When Mr. Armstrong made his appearance, after breakfast, he said, Helen was doing as well as he could wish. She was likely to have the disease very easily; and he hoped, in a few days, would be quite well. "I wish," added he, "that poor little Marion Scott may do as well. She is a delicate creature, and her fever ran very high when I left her yesterday." He added, he was going higher up the dale, and would not return till the evening, and that he would see Helen on his way back. He spoke this on the step of the door, as he was going out. John heard it, and, running up to Mr. Martin, asked him if he might go up with Mr. Armstrong as far as Mr. Scott's, "just to hear how poor Marion is, this morning, Sir." "Certainly, my dear, I am glad that you thought of it; for I am very anxious to hear of her myself. But, stop a moment, I will get you something for her that may be useful; as it is not likely that Mrs. Scott should have any herself." So saying, he went up to his wife, and asked her for a pot of black currant jelly, of which a country clergyman's wife always takes care to have a good supply, for the benefit of her poorer neighbours. John having got his affairs carefully packed by Nelly, in a wicker basket, set out at a good pace after Mr. Armstrong. As he walked along he could not help remembering in what very different circumstance he had walked that very road, only three days before. "Dear me," said he to himself, "who could have thought that so very happy a day should have produced such melancholy events? Here are we, all in sickness and anxiety, instead of singing and conversing so pleasantly as we then did.
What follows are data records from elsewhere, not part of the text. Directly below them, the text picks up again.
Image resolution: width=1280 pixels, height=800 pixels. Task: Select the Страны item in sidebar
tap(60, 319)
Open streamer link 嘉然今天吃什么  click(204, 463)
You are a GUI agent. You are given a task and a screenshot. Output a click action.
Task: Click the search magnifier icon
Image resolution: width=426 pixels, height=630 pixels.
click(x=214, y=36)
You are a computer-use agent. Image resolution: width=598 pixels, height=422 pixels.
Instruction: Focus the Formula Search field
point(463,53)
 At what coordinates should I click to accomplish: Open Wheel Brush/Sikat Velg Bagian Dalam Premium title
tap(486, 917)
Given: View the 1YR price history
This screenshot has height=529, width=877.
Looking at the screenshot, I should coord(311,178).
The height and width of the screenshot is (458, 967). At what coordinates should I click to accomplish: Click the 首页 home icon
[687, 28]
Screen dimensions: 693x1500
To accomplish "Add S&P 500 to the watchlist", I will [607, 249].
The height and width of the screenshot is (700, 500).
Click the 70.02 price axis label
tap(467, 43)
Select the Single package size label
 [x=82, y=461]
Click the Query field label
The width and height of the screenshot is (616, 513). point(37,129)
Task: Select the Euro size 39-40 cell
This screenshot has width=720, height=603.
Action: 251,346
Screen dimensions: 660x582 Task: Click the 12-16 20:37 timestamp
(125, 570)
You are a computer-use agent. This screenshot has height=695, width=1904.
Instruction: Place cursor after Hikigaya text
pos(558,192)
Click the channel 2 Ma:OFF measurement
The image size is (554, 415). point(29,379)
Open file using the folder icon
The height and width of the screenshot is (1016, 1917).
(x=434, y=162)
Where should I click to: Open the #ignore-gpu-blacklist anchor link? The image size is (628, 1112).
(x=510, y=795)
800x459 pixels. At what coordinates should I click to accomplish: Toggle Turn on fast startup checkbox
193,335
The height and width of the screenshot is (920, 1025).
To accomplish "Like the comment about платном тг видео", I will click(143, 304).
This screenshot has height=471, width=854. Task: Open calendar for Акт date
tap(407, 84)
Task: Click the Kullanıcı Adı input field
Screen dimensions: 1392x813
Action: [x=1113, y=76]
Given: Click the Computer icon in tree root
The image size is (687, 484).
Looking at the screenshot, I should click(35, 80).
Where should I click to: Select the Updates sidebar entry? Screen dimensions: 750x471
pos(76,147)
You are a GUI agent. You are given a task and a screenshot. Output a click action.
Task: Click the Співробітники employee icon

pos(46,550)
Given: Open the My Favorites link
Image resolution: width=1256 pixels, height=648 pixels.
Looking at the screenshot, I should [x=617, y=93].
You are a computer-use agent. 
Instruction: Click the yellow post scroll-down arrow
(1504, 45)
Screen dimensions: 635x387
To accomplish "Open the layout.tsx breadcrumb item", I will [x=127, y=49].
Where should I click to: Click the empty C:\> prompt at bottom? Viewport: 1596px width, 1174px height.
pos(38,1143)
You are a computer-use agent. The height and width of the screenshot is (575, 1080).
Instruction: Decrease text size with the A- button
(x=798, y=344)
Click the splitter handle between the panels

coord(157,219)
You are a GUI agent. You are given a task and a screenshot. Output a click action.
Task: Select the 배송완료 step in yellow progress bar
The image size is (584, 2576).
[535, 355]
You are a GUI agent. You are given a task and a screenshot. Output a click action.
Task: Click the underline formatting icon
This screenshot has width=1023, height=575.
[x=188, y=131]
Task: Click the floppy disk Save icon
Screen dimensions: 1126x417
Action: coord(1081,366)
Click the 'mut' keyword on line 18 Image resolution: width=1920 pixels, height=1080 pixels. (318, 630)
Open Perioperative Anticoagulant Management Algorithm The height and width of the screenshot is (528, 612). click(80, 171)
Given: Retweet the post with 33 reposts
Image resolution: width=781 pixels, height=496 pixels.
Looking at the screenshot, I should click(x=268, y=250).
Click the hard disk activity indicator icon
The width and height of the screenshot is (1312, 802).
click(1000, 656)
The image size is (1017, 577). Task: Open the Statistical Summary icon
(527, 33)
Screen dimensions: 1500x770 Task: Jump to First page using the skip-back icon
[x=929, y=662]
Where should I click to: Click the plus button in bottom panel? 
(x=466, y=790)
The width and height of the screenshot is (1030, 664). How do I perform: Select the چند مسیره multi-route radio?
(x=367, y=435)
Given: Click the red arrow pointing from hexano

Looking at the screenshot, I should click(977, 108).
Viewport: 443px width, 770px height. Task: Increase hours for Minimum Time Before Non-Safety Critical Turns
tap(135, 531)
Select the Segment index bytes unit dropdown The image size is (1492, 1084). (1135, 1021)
I may just as well be at the hill now, as with the Minister; for, even though Miss Helen should get well, (which I hope and trust she will,) there can be no long walks for a great while again. I remember, when I had this troublesome disease, I was not able to run about, strongly, for nearly three months." As he passed by Mr. Elliott's cottage, he gave it a look, and said, "Well, I wish Miss Helen could live at that pretty place, when she grows to be a woman; but I don't see how it can well happen, unless, indeed, Master William should become a great man, (as why should he not? He is my master's own son; and he is surely the best man in Eskdale;) then, to be sure, he may very likely buy the farm, to please his sister, and live at it with her; oh, dear! how I should like to see that day."